TASK GOAL:
For every entry below, retype it exactly as it reads.

SOURCE DATA:
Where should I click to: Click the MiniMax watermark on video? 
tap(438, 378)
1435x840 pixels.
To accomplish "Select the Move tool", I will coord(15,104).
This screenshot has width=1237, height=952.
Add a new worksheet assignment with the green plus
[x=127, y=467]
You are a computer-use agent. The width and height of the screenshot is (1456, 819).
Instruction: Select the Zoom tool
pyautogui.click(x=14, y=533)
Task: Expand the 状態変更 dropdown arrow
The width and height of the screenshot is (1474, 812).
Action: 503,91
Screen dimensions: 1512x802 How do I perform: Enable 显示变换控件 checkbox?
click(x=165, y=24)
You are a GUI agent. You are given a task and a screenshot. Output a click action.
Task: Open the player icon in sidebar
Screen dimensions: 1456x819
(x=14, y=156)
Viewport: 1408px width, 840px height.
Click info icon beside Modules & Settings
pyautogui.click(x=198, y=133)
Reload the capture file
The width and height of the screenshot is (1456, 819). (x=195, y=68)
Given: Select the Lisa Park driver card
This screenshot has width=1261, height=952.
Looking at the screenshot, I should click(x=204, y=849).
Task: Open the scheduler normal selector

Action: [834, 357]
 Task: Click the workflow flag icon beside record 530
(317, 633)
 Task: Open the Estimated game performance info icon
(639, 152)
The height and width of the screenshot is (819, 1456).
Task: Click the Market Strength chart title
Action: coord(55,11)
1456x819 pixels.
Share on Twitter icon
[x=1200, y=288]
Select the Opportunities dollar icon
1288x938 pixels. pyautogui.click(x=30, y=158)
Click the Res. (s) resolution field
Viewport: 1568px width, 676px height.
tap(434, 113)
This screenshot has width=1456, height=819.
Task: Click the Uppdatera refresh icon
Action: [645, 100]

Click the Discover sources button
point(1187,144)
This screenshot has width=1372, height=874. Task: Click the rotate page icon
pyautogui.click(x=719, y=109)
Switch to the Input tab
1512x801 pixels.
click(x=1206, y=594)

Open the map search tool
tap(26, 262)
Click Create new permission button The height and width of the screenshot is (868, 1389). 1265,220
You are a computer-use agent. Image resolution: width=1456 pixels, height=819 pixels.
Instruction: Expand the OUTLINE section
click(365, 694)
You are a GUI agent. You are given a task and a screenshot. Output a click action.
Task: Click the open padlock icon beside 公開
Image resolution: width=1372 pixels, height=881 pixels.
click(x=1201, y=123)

SOLUTION BELOW:
Where should I click to: Click the MiniMax watermark on video? 
tap(438, 378)
1435x840 pixels.
To accomplish "Select the Move tool", I will coord(15,104).
This screenshot has width=1237, height=952.
Add a new worksheet assignment with the green plus
[x=127, y=467]
You are a computer-use agent. The width and height of the screenshot is (1456, 819).
Instruction: Select the Zoom tool
pyautogui.click(x=14, y=533)
Task: Expand the 状態変更 dropdown arrow
The width and height of the screenshot is (1474, 812).
Action: 503,91
Screen dimensions: 1512x802 How do I perform: Enable 显示变换控件 checkbox?
click(x=165, y=24)
You are a GUI agent. You are given a task and a screenshot. Output a click action.
Task: Open the player icon in sidebar
Screen dimensions: 1456x819
(x=14, y=156)
Viewport: 1408px width, 840px height.
Click info icon beside Modules & Settings
pyautogui.click(x=198, y=133)
Reload the capture file
The width and height of the screenshot is (1456, 819). (x=195, y=68)
Given: Select the Lisa Park driver card
This screenshot has width=1261, height=952.
Looking at the screenshot, I should click(x=204, y=849).
Task: Open the scheduler normal selector

Action: [834, 357]
 Task: Click the workflow flag icon beside record 530
(317, 633)
 Task: Open the Estimated game performance info icon
(639, 152)
The height and width of the screenshot is (819, 1456).
Task: Click the Market Strength chart title
Action: coord(55,11)
1456x819 pixels.
Share on Twitter icon
[x=1200, y=288]
Select the Opportunities dollar icon
1288x938 pixels. pyautogui.click(x=30, y=158)
Click the Res. (s) resolution field
Viewport: 1568px width, 676px height.
tap(434, 113)
This screenshot has width=1456, height=819.
Task: Click the Uppdatera refresh icon
Action: [645, 100]

Click the Discover sources button
point(1187,144)
This screenshot has width=1372, height=874. Task: Click the rotate page icon
pyautogui.click(x=719, y=109)
Switch to the Input tab
1512x801 pixels.
click(x=1206, y=594)

Open the map search tool
tap(26, 262)
Click Create new permission button The height and width of the screenshot is (868, 1389). 1265,220
You are a computer-use agent. Image resolution: width=1456 pixels, height=819 pixels.
Instruction: Expand the OUTLINE section
click(365, 694)
You are a GUI agent. You are given a task and a screenshot. Output a click action.
Task: Click the open padlock icon beside 公開
Image resolution: width=1372 pixels, height=881 pixels.
click(x=1201, y=123)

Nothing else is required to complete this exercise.